BEGIN

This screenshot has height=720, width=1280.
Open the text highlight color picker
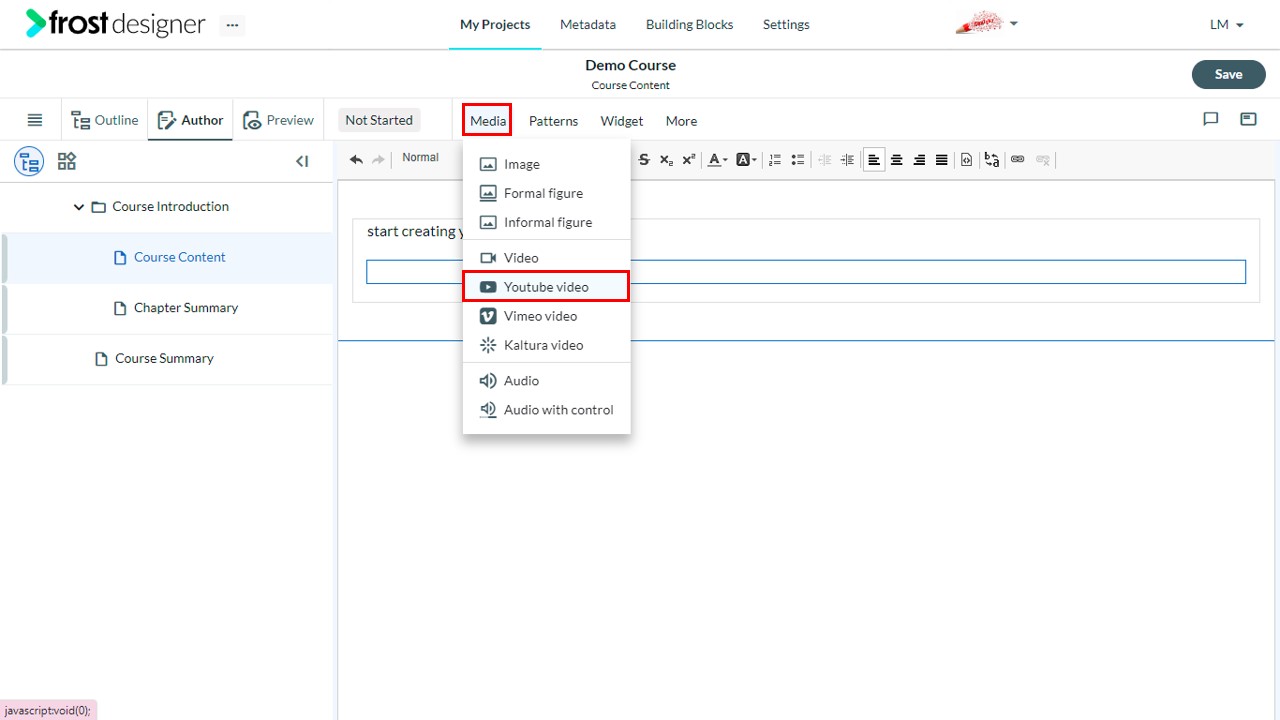tap(747, 160)
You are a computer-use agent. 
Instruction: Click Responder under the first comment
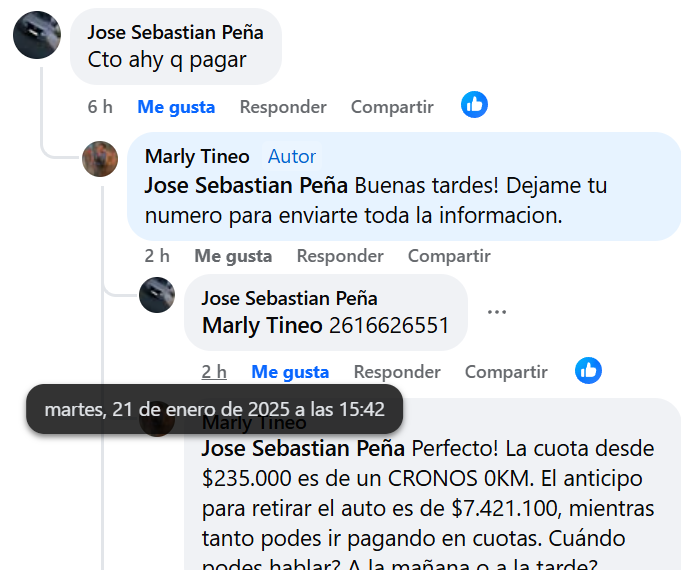283,107
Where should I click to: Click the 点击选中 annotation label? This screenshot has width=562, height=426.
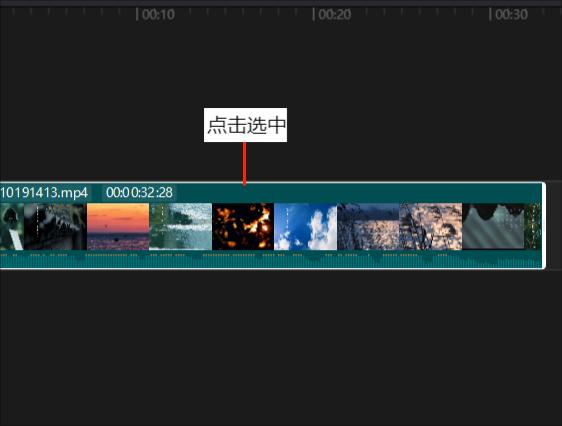pos(246,125)
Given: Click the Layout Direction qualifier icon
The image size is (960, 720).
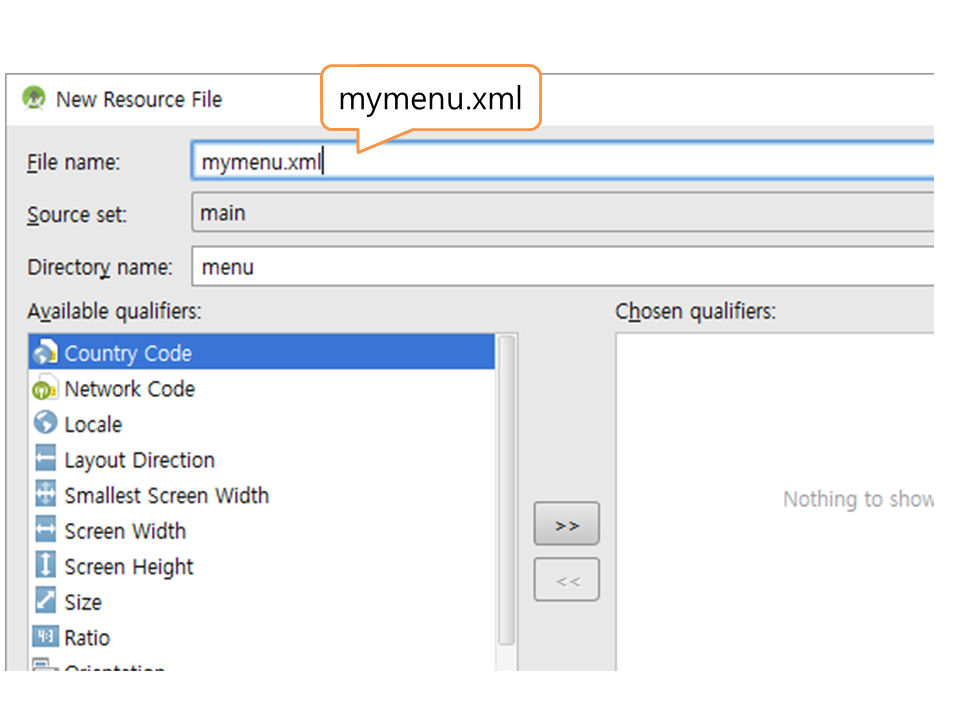Looking at the screenshot, I should 45,460.
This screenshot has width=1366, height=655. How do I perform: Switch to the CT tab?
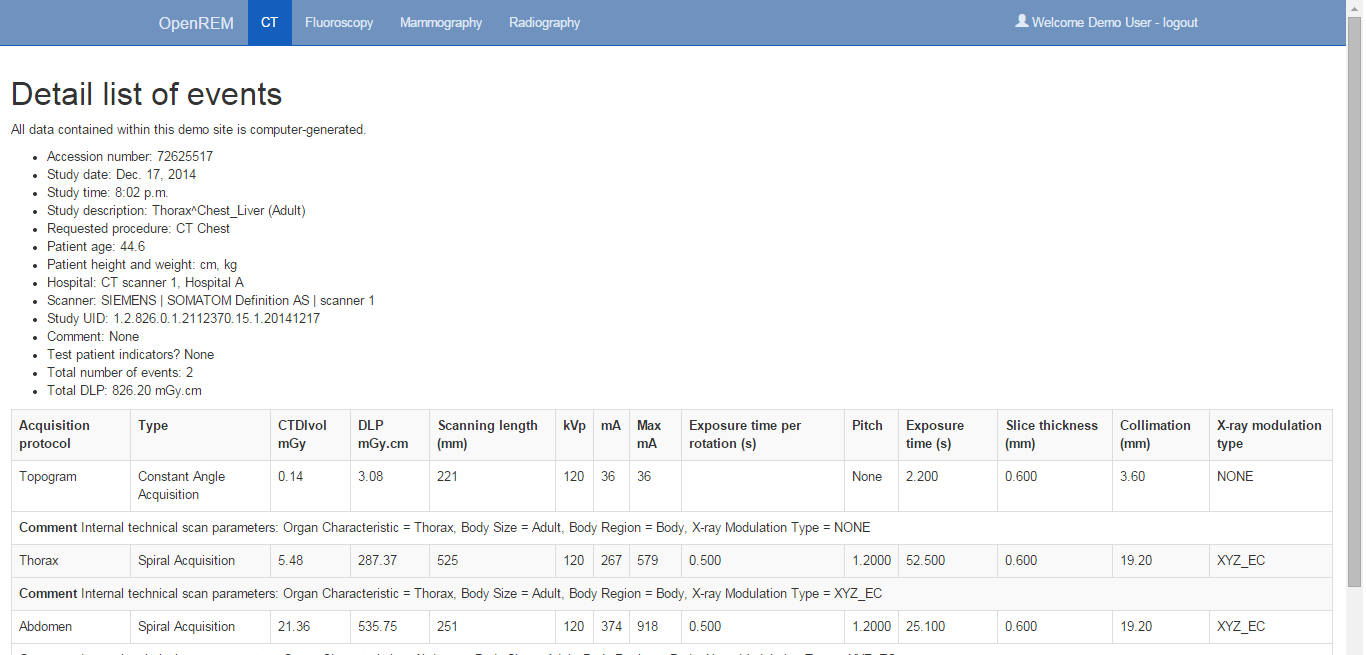coord(269,23)
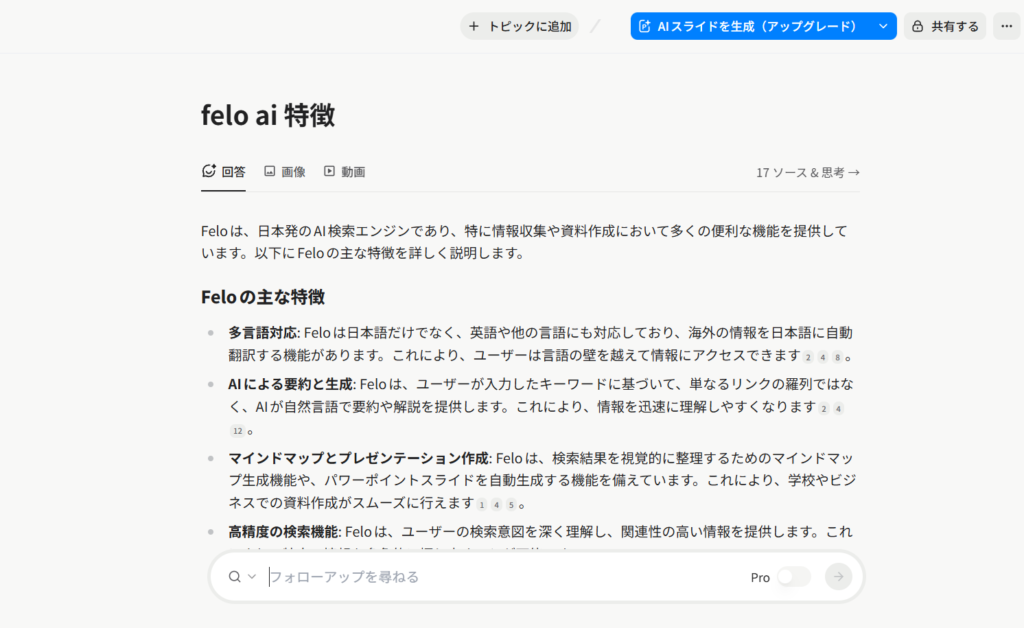The height and width of the screenshot is (628, 1024).
Task: Expand 17 ソース & 思考 sources panel
Action: tap(807, 172)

END

- Activity -
Set down the material again exactly. Don't carry over any pictures.

- Problem solution -
This screenshot has height=720, width=1280.
Open the text highlight color picker
tap(747, 160)
You are a computer-use agent. 
Instruction: Click Responder under the first comment
283,107
Where should I click to: Click the 点击选中 annotation label? This screenshot has width=562, height=426.
pos(246,125)
Given: Click the Layout Direction qualifier icon
The image size is (960, 720).
Looking at the screenshot, I should 45,460.
This screenshot has width=1366, height=655. How do I perform: Switch to the CT tab?
coord(269,23)
The height and width of the screenshot is (628, 1024).
Task: Expand 17 ソース & 思考 sources panel
Action: tap(807, 172)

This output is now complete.